## Work request
Beneath this task is a listing; retype all of it exactly.

## The data

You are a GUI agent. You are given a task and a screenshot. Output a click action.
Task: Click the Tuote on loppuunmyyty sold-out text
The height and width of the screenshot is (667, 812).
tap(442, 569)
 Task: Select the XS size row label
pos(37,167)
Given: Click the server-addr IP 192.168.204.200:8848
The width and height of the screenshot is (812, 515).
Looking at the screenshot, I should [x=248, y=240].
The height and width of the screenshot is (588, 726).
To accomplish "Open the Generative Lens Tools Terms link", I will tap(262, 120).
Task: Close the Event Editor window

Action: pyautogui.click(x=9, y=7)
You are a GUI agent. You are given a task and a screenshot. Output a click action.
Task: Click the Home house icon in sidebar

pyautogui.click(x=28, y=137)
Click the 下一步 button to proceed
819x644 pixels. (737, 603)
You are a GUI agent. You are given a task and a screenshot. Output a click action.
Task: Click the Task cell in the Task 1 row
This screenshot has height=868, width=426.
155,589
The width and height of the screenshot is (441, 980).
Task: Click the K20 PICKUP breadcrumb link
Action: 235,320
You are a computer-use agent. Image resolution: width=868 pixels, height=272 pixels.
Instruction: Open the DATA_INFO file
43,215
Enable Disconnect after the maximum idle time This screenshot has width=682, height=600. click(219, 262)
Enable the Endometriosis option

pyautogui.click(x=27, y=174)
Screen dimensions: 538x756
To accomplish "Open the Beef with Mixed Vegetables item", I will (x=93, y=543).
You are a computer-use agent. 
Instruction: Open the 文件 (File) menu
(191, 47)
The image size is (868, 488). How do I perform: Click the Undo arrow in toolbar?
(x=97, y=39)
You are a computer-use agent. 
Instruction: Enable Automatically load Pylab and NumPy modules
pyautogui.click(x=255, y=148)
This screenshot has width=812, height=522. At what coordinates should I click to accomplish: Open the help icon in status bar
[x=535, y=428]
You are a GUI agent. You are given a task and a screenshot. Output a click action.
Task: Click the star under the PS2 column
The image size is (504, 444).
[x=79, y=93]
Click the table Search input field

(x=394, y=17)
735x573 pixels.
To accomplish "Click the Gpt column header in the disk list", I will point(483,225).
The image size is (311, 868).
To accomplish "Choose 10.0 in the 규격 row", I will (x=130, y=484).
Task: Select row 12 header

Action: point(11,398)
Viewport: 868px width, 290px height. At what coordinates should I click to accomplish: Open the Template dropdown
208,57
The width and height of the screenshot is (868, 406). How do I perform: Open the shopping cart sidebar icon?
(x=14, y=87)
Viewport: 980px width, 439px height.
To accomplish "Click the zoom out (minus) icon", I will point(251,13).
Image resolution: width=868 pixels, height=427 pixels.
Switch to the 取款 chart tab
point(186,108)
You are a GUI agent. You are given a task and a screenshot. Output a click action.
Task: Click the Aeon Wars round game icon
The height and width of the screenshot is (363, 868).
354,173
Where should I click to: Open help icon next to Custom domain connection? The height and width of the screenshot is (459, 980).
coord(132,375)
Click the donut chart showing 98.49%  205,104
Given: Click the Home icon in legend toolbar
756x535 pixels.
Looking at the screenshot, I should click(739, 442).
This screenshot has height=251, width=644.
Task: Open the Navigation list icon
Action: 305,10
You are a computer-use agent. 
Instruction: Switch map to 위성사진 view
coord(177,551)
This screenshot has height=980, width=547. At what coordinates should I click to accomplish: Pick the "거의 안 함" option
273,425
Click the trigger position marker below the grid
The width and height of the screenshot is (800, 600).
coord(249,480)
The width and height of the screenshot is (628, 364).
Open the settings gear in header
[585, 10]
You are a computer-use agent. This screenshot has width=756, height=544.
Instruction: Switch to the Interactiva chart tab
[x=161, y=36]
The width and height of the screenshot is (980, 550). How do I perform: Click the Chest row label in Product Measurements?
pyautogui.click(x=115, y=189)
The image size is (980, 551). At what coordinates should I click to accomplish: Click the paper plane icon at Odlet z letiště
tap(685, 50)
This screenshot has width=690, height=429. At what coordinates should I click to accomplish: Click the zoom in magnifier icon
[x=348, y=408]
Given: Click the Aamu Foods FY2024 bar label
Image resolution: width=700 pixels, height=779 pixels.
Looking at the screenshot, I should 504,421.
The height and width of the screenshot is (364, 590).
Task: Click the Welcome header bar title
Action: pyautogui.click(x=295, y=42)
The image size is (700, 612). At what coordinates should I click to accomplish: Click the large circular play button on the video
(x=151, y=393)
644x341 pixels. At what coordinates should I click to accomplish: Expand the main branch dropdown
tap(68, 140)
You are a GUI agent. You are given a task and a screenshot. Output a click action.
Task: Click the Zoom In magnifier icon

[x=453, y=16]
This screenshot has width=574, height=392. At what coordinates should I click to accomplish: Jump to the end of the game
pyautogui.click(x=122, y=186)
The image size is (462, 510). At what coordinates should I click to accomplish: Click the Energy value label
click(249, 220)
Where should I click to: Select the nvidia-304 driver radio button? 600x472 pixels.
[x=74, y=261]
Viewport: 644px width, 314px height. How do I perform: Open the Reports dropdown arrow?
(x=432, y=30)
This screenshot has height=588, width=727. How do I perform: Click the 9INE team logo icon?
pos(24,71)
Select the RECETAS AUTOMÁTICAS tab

## Answer box
You are a GUI agent. You are given a task and a screenshot. Output a click action.
Task: Click the Tuote on loppuunmyyty sold-out text
The height and width of the screenshot is (667, 812).
tap(442, 569)
 Task: Select the XS size row label
pos(37,167)
Given: Click the server-addr IP 192.168.204.200:8848
The width and height of the screenshot is (812, 515).
Looking at the screenshot, I should [x=248, y=240].
The height and width of the screenshot is (588, 726).
To accomplish "Open the Generative Lens Tools Terms link", I will tap(262, 120).
Task: Close the Event Editor window

Action: pyautogui.click(x=9, y=7)
You are a GUI agent. You are given a task and a screenshot. Output a click action.
Task: Click the Home house icon in sidebar

pyautogui.click(x=28, y=137)
Click the 下一步 button to proceed
819x644 pixels. (737, 603)
You are a GUI agent. You are given a task and a screenshot. Output a click action.
Task: Click the Task cell in the Task 1 row
This screenshot has height=868, width=426.
155,589
The width and height of the screenshot is (441, 980).
Task: Click the K20 PICKUP breadcrumb link
Action: 235,320
You are a computer-use agent. Image resolution: width=868 pixels, height=272 pixels.
Instruction: Open the DATA_INFO file
43,215
Enable Disconnect after the maximum idle time This screenshot has width=682, height=600. click(219, 262)
Enable the Endometriosis option

pyautogui.click(x=27, y=174)
Screen dimensions: 538x756
To accomplish "Open the Beef with Mixed Vegetables item", I will (x=93, y=543).
You are a computer-use agent. 
Instruction: Open the 文件 (File) menu
(191, 47)
The image size is (868, 488). How do I perform: Click the Undo arrow in toolbar?
(x=97, y=39)
You are a computer-use agent. 
Instruction: Enable Automatically load Pylab and NumPy modules
pyautogui.click(x=255, y=148)
This screenshot has width=812, height=522. At what coordinates should I click to accomplish: Open the help icon in status bar
[x=535, y=428]
You are a GUI agent. You are given a task and a screenshot. Output a click action.
Task: Click the star under the PS2 column
The image size is (504, 444).
[x=79, y=93]
Click the table Search input field

(x=394, y=17)
735x573 pixels.
To accomplish "Click the Gpt column header in the disk list", I will point(483,225).
The image size is (311, 868).
To accomplish "Choose 10.0 in the 규격 row", I will (x=130, y=484).
Task: Select row 12 header

Action: point(11,398)
Viewport: 868px width, 290px height. At what coordinates should I click to accomplish: Open the Template dropdown
208,57
The width and height of the screenshot is (868, 406). How do I perform: Open the shopping cart sidebar icon?
(x=14, y=87)
Viewport: 980px width, 439px height.
To accomplish "Click the zoom out (minus) icon", I will point(251,13).
Image resolution: width=868 pixels, height=427 pixels.
Switch to the 取款 chart tab
point(186,108)
You are a GUI agent. You are given a task and a screenshot. Output a click action.
Task: Click the Aeon Wars round game icon
The height and width of the screenshot is (363, 868).
354,173
Where should I click to: Open help icon next to Custom domain connection? The height and width of the screenshot is (459, 980).
coord(132,375)
Click the donut chart showing 98.49%  205,104
Given: Click the Home icon in legend toolbar
756x535 pixels.
Looking at the screenshot, I should click(739, 442).
This screenshot has height=251, width=644.
Task: Open the Navigation list icon
Action: 305,10
You are a computer-use agent. 
Instruction: Switch map to 위성사진 view
coord(177,551)
This screenshot has height=980, width=547. At what coordinates should I click to accomplish: Pick the "거의 안 함" option
273,425
Click the trigger position marker below the grid
The width and height of the screenshot is (800, 600).
coord(249,480)
The width and height of the screenshot is (628, 364).
Open the settings gear in header
[585, 10]
You are a computer-use agent. This screenshot has width=756, height=544.
Instruction: Switch to the Interactiva chart tab
[x=161, y=36]
The width and height of the screenshot is (980, 550). How do I perform: Click the Chest row label in Product Measurements?
pyautogui.click(x=115, y=189)
The image size is (980, 551). At what coordinates should I click to accomplish: Click the paper plane icon at Odlet z letiště
tap(685, 50)
This screenshot has width=690, height=429. At what coordinates should I click to accomplish: Click the zoom in magnifier icon
[x=348, y=408]
Given: Click the Aamu Foods FY2024 bar label
Image resolution: width=700 pixels, height=779 pixels.
Looking at the screenshot, I should 504,421.
The height and width of the screenshot is (364, 590).
Task: Click the Welcome header bar title
Action: pyautogui.click(x=295, y=42)
The image size is (700, 612). At what coordinates should I click to accomplish: Click the large circular play button on the video
(x=151, y=393)
644x341 pixels. At what coordinates should I click to accomplish: Expand the main branch dropdown
tap(68, 140)
You are a GUI agent. You are given a task and a screenshot. Output a click action.
Task: Click the Zoom In magnifier icon

[x=453, y=16]
This screenshot has width=574, height=392. At what coordinates should I click to accomplish: Jump to the end of the game
pyautogui.click(x=122, y=186)
The image size is (462, 510). At what coordinates should I click to accomplish: Click the Energy value label
click(249, 220)
Where should I click to: Select the nvidia-304 driver radio button? 600x472 pixels.
[x=74, y=261]
Viewport: 644px width, 314px height. How do I perform: Open the Reports dropdown arrow?
(x=432, y=30)
This screenshot has height=588, width=727. How do I perform: Click the 9INE team logo icon?
pos(24,71)
Select the RECETAS AUTOMÁTICAS tab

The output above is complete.